── PROVIDED INFORMATION ──

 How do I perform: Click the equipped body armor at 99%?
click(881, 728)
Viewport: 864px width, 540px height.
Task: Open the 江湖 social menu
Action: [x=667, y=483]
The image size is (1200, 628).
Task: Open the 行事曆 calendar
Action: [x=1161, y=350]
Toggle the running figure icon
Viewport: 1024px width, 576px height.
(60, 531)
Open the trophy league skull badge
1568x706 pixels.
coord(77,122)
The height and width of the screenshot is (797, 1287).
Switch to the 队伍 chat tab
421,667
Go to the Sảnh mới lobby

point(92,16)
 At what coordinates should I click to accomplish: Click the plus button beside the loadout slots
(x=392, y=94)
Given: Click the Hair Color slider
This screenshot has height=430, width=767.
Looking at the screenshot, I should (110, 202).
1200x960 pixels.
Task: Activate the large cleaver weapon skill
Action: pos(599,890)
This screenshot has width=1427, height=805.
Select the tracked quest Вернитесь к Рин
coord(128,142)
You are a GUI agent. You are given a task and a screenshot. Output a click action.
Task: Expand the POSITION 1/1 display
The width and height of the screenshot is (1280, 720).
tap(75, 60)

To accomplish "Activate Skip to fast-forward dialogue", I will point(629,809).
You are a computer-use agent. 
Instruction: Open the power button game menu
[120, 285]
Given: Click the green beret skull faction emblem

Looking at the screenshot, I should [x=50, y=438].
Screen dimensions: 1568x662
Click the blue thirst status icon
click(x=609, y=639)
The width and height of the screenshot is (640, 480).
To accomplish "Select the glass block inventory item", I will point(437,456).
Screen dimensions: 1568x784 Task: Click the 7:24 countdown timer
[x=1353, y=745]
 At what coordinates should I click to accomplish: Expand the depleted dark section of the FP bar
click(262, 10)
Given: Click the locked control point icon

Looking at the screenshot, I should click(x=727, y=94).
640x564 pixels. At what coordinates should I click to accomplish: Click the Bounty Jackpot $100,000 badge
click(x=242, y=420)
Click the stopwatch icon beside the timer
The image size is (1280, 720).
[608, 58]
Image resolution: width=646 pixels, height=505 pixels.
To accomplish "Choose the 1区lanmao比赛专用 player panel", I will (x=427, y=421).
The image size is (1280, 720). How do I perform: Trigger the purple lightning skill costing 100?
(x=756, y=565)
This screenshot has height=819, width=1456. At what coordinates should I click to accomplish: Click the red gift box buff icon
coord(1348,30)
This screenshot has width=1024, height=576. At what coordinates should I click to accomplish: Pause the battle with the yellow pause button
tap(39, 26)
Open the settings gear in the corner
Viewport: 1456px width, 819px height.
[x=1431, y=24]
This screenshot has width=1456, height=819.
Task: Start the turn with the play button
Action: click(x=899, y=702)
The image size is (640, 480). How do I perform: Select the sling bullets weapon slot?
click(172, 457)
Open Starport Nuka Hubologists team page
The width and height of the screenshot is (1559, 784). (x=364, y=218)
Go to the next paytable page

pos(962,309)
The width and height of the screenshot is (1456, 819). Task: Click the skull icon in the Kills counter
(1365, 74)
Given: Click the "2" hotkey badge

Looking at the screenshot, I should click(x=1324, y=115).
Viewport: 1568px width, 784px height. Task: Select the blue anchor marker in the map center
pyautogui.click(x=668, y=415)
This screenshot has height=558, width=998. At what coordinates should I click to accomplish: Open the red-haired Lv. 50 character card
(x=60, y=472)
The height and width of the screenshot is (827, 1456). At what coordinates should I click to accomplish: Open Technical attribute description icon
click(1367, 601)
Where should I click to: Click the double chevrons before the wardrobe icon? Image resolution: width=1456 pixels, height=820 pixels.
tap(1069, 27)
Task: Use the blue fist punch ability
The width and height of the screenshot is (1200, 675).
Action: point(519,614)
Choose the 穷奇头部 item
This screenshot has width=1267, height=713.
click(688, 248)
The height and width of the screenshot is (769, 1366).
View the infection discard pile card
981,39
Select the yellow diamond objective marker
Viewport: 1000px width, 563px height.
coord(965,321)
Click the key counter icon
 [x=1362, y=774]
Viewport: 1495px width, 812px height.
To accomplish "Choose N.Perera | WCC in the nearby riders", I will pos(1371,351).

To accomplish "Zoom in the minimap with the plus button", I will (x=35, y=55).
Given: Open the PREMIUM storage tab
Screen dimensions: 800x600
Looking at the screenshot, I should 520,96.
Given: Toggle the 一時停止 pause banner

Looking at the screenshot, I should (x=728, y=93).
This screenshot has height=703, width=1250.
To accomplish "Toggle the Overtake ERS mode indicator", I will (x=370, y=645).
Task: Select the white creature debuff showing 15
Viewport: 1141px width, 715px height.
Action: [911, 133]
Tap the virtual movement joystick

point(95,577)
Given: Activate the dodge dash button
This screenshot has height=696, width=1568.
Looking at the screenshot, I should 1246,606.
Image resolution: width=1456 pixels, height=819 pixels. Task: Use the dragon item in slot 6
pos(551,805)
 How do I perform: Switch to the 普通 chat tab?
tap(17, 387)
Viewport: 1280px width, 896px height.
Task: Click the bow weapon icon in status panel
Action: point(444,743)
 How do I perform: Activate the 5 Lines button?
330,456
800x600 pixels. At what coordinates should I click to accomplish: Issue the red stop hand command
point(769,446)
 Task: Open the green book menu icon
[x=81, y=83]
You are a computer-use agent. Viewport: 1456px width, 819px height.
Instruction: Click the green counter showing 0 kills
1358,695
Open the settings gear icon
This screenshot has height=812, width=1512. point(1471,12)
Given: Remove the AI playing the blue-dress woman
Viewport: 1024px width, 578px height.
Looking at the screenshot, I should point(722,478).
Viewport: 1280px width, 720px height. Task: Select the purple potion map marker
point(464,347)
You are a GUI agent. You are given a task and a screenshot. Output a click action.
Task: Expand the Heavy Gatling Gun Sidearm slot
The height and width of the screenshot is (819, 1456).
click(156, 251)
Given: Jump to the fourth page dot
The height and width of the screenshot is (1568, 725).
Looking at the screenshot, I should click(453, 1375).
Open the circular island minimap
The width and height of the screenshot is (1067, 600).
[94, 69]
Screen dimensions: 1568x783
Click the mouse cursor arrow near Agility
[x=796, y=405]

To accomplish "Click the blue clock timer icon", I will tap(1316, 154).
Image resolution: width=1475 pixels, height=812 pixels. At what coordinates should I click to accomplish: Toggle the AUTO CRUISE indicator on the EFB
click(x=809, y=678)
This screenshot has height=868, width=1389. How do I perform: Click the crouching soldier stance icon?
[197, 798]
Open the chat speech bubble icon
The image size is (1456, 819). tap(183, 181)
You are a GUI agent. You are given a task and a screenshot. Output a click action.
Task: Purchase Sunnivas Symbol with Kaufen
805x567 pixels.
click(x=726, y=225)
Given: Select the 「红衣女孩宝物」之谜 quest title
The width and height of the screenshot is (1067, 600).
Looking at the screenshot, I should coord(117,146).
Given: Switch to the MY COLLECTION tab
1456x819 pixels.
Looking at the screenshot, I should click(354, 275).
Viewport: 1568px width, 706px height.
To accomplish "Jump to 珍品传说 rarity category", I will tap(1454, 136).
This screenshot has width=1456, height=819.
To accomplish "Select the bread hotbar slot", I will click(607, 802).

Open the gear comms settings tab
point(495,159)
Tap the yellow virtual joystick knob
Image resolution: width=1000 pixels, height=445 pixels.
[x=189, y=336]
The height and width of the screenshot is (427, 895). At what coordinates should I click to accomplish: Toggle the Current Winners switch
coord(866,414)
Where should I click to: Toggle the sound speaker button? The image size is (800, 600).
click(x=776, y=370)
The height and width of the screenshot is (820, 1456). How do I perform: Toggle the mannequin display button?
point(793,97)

───

- **EXERCISE**
Copy the material above word for word, from its first line through the line containing "coord(128,142)", both ends included.

- **ANSWER FOR THIS EXERCISE**
 How do I perform: Click the equipped body armor at 99%?
click(881, 728)
Viewport: 864px width, 540px height.
Task: Open the 江湖 social menu
Action: [x=667, y=483]
The image size is (1200, 628).
Task: Open the 行事曆 calendar
Action: [x=1161, y=350]
Toggle the running figure icon
Viewport: 1024px width, 576px height.
(60, 531)
Open the trophy league skull badge
1568x706 pixels.
coord(77,122)
The height and width of the screenshot is (797, 1287).
Switch to the 队伍 chat tab
421,667
Go to the Sảnh mới lobby

point(92,16)
 At what coordinates should I click to accomplish: Click the plus button beside the loadout slots
(x=392, y=94)
Given: Click the Hair Color slider
This screenshot has height=430, width=767.
Looking at the screenshot, I should (110, 202).
1200x960 pixels.
Task: Activate the large cleaver weapon skill
Action: pos(599,890)
This screenshot has width=1427, height=805.
Select the tracked quest Вернитесь к Рин
coord(128,142)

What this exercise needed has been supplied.